> [WORK TO COMPLETE]: Quote, with no changes, the lines that run from the top of the material to the line with "[Twitter] (29, 2548)", both included.

> [SUPPLIED MATERIAL]:
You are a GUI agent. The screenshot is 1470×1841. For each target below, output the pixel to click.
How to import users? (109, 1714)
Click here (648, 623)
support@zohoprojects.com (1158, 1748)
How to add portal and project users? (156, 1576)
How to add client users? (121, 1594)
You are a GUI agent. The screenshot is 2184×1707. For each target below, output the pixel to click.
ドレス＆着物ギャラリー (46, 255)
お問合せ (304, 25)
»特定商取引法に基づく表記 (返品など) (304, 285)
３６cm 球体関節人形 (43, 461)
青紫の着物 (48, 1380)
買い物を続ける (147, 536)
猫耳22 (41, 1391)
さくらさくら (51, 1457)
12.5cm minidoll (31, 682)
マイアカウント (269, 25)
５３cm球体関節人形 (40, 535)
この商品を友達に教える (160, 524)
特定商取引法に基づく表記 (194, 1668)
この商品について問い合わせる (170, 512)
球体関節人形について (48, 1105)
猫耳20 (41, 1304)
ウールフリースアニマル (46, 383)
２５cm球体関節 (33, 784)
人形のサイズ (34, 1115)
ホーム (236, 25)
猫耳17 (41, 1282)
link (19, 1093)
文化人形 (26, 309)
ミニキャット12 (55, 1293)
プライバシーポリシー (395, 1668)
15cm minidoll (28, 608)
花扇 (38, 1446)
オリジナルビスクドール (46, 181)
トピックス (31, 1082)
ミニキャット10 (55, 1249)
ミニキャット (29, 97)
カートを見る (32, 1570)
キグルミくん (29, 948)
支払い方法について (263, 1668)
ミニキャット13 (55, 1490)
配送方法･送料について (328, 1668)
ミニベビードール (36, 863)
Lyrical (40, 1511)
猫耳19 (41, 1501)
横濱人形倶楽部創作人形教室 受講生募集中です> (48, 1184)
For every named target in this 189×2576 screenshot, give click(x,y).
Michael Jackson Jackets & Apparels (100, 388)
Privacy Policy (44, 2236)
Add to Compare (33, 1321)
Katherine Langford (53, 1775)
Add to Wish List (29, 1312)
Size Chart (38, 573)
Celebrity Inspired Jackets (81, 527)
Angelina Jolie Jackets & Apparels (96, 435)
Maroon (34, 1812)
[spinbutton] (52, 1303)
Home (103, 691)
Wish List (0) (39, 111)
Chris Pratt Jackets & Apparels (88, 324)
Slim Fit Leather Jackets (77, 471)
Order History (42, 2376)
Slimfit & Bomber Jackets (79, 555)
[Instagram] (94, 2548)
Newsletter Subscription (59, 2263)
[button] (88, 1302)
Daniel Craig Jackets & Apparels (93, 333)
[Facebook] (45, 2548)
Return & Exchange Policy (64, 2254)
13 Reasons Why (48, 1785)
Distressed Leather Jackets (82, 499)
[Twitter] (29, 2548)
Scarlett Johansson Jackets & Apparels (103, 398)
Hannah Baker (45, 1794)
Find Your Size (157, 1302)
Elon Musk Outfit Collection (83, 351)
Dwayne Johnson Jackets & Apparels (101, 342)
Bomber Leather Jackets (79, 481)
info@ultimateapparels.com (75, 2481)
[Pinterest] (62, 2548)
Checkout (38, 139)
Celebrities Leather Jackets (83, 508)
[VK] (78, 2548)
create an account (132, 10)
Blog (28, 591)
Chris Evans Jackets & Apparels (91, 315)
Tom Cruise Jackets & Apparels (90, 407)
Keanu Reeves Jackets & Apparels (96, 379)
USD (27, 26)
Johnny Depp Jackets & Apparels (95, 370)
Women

> [SOLUTION FOR THIS TASK]:
You are a GUI agent. The screenshot is 1470×1841. For each target below, output the pixel to click.
How to import users? (109, 1714)
Click here (648, 623)
support@zohoprojects.com (1158, 1748)
How to add portal and project users? (156, 1576)
How to add client users? (121, 1594)
You are a GUI agent. The screenshot is 2184×1707. For each target below, output the pixel to click.
ドレス＆着物ギャラリー (46, 255)
お問合せ (304, 25)
»特定商取引法に基づく表記 (返品など) (304, 285)
３６cm 球体関節人形 (43, 461)
青紫の着物 (48, 1380)
買い物を続ける (147, 536)
猫耳22 (41, 1391)
さくらさくら (51, 1457)
12.5cm minidoll (31, 682)
マイアカウント (269, 25)
５３cm球体関節人形 (40, 535)
この商品を友達に教える (160, 524)
特定商取引法に基づく表記 (194, 1668)
この商品について問い合わせる (170, 512)
球体関節人形について (48, 1105)
猫耳20 (41, 1304)
ウールフリースアニマル (46, 383)
２５cm球体関節 (33, 784)
人形のサイズ (34, 1115)
ホーム (236, 25)
猫耳17 (41, 1282)
link (19, 1093)
文化人形 (26, 309)
ミニキャット12 (55, 1293)
プライバシーポリシー (395, 1668)
15cm minidoll (28, 608)
花扇 (38, 1446)
オリジナルビスクドール (46, 181)
トピックス (31, 1082)
ミニキャット10 (55, 1249)
ミニキャット (29, 97)
カートを見る (32, 1570)
キグルミくん (29, 948)
支払い方法について (263, 1668)
ミニキャット13 (55, 1490)
配送方法･送料について (328, 1668)
ミニベビードール (36, 863)
Lyrical (40, 1511)
猫耳19 (41, 1501)
横濱人形倶楽部創作人形教室 受講生募集中です> (48, 1184)
For every named target in this 189×2576 screenshot, give click(x,y).
Michael Jackson Jackets & Apparels (100, 388)
Privacy Policy (44, 2236)
Add to Compare (33, 1321)
Katherine Langford (53, 1775)
Add to Wish List (29, 1312)
Size Chart (38, 573)
Celebrity Inspired Jackets (81, 527)
Angelina Jolie Jackets & Apparels (96, 435)
Maroon (34, 1812)
[spinbutton] (52, 1303)
Home (103, 691)
Wish List (0) (39, 111)
Chris Pratt Jackets & Apparels (88, 324)
Slim Fit Leather Jackets (77, 471)
Order History (42, 2376)
Slimfit & Bomber Jackets (79, 555)
[Instagram] (94, 2548)
Newsletter Subscription (59, 2263)
[button] (88, 1302)
Daniel Craig Jackets & Apparels (93, 333)
[Facebook] (45, 2548)
Return & Exchange Policy (64, 2254)
13 Reasons Why (48, 1785)
Distressed Leather Jackets (82, 499)
[Twitter] (29, 2548)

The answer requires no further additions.